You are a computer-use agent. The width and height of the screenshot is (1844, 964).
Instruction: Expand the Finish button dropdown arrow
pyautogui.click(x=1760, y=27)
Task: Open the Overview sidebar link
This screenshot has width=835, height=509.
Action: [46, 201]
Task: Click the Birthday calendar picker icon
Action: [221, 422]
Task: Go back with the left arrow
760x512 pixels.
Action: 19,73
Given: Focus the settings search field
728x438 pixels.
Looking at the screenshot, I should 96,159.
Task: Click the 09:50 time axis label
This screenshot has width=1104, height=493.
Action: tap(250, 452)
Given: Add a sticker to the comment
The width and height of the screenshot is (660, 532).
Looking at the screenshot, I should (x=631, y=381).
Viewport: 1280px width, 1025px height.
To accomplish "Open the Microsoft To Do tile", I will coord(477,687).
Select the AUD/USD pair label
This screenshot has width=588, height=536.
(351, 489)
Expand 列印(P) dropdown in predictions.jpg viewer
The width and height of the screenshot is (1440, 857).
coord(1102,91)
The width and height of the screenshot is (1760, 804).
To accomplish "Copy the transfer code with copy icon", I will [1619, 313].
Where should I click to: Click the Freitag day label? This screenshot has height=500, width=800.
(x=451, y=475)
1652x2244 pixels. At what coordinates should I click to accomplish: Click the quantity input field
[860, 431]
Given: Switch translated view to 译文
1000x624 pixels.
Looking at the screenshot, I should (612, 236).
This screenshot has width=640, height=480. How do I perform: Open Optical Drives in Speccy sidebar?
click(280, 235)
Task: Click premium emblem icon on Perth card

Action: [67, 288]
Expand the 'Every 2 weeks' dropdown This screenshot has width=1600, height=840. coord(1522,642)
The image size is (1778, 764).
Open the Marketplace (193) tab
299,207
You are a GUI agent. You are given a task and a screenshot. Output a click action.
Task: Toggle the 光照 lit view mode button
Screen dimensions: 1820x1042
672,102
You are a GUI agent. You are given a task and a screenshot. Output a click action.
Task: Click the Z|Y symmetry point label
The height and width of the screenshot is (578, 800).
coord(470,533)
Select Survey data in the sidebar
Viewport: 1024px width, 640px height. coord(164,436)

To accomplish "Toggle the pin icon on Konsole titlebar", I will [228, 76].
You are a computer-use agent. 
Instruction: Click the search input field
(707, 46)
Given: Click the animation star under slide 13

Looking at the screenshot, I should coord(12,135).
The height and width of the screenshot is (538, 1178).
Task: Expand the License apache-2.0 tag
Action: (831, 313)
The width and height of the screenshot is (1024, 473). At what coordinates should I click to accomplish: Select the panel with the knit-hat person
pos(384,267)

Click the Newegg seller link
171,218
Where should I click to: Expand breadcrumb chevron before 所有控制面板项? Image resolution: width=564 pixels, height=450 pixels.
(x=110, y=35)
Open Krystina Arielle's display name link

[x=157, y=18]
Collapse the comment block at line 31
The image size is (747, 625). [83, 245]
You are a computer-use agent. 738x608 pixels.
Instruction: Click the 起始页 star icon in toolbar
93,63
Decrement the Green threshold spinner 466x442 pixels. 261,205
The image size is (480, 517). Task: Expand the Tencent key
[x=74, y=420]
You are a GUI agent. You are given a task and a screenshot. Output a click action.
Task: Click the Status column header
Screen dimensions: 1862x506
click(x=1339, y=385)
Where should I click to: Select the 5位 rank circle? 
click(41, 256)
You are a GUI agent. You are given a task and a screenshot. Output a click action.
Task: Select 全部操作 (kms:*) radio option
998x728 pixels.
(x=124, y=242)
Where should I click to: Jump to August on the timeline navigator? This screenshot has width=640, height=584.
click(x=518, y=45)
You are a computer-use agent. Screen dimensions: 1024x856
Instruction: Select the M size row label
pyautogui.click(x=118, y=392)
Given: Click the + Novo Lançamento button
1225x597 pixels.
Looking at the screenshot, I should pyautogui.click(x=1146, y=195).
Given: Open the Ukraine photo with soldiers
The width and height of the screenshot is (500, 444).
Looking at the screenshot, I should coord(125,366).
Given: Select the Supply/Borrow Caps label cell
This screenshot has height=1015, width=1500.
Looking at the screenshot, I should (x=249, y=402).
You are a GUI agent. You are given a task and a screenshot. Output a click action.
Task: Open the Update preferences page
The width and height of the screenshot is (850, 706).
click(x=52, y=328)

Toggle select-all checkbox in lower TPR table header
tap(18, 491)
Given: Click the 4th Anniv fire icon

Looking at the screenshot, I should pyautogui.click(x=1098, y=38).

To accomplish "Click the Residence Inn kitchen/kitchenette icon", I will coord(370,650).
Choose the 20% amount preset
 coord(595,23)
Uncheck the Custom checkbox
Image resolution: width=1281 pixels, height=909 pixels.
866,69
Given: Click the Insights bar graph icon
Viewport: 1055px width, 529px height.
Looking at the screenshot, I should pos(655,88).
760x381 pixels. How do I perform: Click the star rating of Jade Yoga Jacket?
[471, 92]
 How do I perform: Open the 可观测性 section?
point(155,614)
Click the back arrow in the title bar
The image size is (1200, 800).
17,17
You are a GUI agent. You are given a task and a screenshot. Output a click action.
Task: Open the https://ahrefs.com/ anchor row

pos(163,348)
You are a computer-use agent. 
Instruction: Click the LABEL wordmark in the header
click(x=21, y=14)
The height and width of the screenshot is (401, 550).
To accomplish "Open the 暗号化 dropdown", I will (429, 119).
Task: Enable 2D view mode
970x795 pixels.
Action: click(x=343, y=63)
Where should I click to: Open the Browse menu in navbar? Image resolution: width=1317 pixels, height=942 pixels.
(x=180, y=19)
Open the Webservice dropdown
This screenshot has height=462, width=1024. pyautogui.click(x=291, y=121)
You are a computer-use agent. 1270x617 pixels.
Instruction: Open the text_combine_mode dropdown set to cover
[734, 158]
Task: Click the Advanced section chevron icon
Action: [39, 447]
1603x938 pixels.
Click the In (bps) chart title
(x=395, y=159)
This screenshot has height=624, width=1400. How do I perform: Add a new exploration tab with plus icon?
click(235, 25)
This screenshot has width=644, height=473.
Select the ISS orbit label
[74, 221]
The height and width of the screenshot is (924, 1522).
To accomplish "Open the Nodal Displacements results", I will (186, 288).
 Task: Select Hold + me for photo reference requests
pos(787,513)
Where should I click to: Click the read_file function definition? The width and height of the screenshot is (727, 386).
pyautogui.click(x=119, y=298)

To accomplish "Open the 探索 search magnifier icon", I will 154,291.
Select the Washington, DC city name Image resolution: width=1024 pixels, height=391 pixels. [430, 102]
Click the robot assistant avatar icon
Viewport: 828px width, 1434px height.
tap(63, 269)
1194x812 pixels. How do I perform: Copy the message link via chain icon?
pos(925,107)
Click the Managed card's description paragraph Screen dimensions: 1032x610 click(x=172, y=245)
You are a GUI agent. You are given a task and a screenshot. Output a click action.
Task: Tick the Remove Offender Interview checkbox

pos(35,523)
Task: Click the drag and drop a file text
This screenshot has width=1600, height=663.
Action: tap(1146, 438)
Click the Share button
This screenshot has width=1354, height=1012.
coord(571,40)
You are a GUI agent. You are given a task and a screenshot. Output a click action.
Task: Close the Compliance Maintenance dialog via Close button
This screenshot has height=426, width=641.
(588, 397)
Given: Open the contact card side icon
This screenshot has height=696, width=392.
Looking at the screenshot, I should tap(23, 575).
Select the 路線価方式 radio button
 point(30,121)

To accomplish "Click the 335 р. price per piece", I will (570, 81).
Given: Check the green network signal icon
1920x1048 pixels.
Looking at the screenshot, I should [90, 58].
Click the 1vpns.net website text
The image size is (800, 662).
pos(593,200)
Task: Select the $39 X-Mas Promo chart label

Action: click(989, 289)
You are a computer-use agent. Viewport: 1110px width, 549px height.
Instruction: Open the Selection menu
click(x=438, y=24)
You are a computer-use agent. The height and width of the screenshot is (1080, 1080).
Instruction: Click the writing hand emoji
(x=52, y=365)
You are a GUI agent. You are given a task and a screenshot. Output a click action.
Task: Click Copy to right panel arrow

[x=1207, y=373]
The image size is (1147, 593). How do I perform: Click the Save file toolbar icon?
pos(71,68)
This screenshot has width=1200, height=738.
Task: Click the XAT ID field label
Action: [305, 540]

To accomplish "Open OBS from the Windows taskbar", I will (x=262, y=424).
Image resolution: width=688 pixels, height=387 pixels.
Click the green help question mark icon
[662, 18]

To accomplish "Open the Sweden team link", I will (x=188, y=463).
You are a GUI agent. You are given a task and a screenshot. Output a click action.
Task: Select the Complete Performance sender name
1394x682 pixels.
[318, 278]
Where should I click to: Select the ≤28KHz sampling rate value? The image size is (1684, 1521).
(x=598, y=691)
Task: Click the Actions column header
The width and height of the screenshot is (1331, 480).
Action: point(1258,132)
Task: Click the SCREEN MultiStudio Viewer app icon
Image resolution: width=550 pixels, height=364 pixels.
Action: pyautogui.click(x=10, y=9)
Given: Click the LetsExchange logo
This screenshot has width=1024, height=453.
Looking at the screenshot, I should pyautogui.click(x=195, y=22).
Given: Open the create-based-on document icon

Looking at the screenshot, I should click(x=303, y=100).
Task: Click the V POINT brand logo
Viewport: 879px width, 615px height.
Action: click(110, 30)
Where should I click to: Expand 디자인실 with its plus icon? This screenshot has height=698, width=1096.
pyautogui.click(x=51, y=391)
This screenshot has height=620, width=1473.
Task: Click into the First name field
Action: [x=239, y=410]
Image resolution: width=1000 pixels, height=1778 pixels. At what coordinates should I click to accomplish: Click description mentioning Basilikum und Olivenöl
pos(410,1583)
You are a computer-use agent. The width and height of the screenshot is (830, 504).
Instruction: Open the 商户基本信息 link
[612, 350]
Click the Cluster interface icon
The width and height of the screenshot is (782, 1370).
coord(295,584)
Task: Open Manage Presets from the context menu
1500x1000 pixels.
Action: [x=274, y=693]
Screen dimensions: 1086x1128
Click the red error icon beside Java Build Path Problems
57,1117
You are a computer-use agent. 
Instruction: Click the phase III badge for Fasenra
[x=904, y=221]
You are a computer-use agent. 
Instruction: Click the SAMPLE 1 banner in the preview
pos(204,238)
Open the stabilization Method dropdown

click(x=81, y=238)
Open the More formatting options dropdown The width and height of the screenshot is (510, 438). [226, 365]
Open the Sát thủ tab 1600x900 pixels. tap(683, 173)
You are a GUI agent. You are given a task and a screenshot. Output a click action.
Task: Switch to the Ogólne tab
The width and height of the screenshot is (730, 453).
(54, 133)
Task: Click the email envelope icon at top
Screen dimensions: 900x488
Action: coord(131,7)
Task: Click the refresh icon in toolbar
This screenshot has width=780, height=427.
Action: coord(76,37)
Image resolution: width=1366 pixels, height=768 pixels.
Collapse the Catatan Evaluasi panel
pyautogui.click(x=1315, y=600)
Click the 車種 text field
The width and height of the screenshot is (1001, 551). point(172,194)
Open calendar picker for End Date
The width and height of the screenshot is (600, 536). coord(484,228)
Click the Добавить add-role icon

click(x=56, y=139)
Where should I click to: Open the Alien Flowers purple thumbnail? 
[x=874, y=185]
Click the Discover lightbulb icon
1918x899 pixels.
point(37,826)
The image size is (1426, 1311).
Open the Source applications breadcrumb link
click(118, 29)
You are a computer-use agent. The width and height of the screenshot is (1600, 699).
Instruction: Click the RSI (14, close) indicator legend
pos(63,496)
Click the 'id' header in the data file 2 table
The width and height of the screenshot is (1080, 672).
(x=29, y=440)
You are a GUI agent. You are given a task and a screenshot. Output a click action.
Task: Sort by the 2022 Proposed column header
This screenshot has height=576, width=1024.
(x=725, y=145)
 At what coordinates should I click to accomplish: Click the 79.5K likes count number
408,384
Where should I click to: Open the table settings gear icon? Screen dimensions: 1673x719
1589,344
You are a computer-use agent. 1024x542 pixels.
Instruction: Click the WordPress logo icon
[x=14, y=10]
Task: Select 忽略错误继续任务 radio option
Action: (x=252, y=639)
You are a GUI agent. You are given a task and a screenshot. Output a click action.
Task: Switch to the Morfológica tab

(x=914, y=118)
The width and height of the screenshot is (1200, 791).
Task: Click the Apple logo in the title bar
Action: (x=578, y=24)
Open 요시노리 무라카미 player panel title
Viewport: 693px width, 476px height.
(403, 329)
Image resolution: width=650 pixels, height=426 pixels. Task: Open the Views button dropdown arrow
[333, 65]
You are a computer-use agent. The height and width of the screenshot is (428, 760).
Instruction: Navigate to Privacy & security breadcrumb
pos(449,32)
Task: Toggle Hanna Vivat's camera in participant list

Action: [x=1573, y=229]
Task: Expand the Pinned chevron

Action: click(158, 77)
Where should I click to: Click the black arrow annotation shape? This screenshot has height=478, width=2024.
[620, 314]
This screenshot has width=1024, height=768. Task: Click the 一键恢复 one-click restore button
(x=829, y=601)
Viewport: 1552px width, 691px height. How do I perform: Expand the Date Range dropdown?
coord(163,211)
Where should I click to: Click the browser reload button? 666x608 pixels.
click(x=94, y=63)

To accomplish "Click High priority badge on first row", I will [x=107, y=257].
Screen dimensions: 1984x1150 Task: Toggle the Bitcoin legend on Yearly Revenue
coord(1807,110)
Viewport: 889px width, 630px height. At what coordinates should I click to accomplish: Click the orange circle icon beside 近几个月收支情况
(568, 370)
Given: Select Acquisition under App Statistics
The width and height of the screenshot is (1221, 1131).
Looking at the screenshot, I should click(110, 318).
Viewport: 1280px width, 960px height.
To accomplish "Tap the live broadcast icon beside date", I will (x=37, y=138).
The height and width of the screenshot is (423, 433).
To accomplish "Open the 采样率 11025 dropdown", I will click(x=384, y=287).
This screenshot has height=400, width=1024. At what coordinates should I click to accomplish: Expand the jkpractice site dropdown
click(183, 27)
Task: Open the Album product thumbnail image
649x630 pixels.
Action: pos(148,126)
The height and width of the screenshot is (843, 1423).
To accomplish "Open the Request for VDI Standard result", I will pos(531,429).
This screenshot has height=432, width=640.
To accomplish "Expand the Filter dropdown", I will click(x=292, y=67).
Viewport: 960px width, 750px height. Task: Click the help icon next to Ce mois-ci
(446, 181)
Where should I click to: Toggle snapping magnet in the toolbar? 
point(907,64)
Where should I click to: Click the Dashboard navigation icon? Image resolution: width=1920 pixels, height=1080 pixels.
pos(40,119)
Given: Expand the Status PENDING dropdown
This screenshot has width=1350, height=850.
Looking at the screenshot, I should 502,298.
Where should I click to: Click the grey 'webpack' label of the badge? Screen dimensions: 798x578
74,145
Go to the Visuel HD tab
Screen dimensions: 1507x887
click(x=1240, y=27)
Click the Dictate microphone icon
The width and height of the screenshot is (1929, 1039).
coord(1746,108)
::::::
## Exercise
An exact copy of the lines above between the line holding "Image resolution: width=688" and the line holding "Task: Select the Complete", inclusive, is the whole answer.

## Task response
Image resolution: width=688 pixels, height=387 pixels.
Click the green help question mark icon
[662, 18]

To accomplish "Open the Sweden team link", I will (x=188, y=463).
You are a GUI agent. You are given a task and a screenshot. Output a click action.
Task: Select the Complete Performance sender name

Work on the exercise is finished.